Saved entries
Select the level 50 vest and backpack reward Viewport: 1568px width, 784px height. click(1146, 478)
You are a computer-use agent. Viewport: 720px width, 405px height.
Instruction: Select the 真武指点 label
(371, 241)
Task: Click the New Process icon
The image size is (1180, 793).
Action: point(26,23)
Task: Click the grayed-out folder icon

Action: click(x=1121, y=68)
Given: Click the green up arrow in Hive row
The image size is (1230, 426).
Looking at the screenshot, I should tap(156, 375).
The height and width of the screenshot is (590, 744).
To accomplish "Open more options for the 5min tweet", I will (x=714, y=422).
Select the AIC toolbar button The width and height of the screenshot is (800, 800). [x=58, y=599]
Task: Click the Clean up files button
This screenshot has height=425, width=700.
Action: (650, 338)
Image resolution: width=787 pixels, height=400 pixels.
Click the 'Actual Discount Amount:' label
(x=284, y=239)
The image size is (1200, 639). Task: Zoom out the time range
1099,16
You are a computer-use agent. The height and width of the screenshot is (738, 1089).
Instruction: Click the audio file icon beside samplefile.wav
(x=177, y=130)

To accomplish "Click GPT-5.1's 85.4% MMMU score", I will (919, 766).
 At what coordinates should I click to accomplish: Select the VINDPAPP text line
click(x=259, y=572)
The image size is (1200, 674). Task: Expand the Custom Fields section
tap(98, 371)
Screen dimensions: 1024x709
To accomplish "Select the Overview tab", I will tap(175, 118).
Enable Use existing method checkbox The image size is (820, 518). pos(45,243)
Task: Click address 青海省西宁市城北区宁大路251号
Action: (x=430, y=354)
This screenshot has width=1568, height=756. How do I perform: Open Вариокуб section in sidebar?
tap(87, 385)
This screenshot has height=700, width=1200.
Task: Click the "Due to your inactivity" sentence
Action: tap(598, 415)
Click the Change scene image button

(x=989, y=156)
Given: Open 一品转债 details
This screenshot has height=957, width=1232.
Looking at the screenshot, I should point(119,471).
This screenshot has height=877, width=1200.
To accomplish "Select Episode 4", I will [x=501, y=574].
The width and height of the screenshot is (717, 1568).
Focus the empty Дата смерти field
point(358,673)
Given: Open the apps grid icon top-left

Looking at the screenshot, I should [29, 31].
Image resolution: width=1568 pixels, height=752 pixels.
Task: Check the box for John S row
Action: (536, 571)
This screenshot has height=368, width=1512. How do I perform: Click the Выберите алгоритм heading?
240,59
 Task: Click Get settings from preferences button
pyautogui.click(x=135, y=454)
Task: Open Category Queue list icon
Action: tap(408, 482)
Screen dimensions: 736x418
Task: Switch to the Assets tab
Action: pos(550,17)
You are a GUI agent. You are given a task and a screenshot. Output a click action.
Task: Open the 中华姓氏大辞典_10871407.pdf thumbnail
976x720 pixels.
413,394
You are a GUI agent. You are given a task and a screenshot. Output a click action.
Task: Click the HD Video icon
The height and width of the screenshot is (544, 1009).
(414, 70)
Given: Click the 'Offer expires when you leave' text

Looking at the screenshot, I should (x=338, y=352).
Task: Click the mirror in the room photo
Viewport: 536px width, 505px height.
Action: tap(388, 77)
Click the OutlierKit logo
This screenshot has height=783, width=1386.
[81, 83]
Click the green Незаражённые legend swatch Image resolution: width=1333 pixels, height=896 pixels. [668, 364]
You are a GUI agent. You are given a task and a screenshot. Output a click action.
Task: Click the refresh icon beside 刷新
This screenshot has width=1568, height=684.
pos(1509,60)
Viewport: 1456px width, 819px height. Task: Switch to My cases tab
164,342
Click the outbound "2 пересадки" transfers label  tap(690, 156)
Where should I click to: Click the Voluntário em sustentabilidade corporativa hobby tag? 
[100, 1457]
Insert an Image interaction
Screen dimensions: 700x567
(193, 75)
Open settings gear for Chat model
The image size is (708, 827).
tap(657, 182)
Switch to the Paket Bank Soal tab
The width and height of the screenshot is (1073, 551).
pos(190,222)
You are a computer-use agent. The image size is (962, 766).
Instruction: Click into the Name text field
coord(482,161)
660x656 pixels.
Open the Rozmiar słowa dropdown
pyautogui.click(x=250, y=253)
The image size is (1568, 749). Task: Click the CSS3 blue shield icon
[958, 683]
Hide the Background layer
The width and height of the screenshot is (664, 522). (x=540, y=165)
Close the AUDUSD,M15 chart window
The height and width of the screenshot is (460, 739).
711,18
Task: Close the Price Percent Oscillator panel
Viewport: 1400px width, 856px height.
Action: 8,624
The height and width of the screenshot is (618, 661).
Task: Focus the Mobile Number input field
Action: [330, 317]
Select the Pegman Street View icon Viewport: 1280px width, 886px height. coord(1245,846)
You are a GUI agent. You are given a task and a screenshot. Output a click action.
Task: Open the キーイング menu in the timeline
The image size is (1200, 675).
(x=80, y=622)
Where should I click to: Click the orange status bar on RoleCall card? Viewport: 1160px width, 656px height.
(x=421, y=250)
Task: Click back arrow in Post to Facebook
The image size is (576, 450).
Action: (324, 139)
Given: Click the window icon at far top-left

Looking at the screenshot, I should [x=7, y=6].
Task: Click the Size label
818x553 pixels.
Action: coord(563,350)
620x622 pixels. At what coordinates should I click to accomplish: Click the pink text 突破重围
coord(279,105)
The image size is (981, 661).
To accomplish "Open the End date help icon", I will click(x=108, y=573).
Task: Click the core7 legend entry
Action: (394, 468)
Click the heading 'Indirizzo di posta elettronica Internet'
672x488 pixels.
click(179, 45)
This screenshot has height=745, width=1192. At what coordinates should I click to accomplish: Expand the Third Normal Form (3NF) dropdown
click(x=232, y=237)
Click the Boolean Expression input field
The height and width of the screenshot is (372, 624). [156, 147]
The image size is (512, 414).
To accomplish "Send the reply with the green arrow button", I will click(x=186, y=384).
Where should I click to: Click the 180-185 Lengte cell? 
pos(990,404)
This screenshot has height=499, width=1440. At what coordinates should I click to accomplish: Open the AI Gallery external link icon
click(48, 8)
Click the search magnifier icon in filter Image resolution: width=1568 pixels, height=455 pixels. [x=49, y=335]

**Problem to solve**: Check the data for the word "arrow" and pull out the lines that have it.

**Result for this exercise**:
Given: Click the green up arrow in Hive row
Task: Click back arrow in Post to Facebook
To accomplish "Send the reply with the green arrow button", I will click(x=186, y=384).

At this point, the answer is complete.